Can someone explain this bubble sort example to me
Hi. I'm trying to learn C (no prior programming experience) and came across this bubble sort example:
To me it appears that the first time the if-statement in the inner for-loop runs...
"if (nums[inner] < nums[outer])"
...the same two array elements are compared, because outer is assigned to inner in the inner for-loop start expression.
That doesn't make sense to me, but being a rookie I'm aware that I'm missing something. Can someone explain to me why I'm wrong or why this is done?
“ // Sort the array
for (outer = 0; outer < 9; outer++)
{
didSwap = 0; //Becomes 1 (true) if list is not yet ordered
for (inner = outer; inner < 10; inner++)
{
if (nums[inner] < nums[outer])
{
temp = nums[inner];
nums[inner] = nums[outer];
nums[outer] = temp;
didSwap = 1;
}
}
if (didSwap == 0)
{
break;
}
}
// Now list the array as it currently is after sorting
puts("\nHere is the list after the sort:");
for (ctr = 0; ctr < 10; ctr++)
{
printf("%d\n", nums[ctr]);
}
return(0);
}”
Excerpt From: Dean Miller. “C Programming Absolute Beginner's Guide, 3/e.” iBooks. https://itun.es/dk/mgpUO.l
To me it appears that the first time the if-statement in the inner for-loop runs...
"if (nums[inner] < nums[outer])"
...the same two array elements are compared, because outer is assigned to inner in the inner for-loop start expression.

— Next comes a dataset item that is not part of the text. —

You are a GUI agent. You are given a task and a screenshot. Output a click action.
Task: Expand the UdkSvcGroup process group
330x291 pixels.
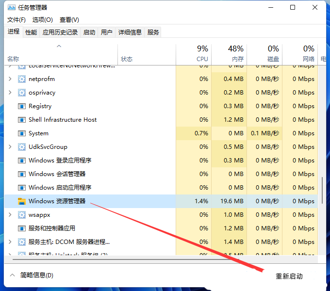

That doesn't make sense to me, but being a rookie I'm aware that I'm missing something. Can someone explain to me why I'm wrong or why this is done?
“ // Sort the array
for (outer = 0; outer < 9; outer++)
{
didSwap = 0; //Becomes 1 (true) if list is not yet ordered
for (inner = outer; inner < 10; inner++)
{
if (nums[inner] < nums[outer])
{
temp = nums[inner];
nums[inner] = nums[outer];
nums[outer] = temp;
didSwap = 1;
}
}
if (didSwap == 0)
{
break;
}
}
// Now list the array as it currently is after sorting
puts("\nHere is the list after the sort:");
for (ctr = 0; ctr < 10; ctr++)
{
printf("%d\n", nums[ctr]);
}
return(0);
}”
Excerpt From: Dean Miller. “C Programming Absolute Beginner's Guide, 3/e.” iBooks. https://itun.es/dk/mgpUO.l
Gyes - I'm a beginner as well, but since no one has answered you and I've used that same book, I'll throw in may 2 cents.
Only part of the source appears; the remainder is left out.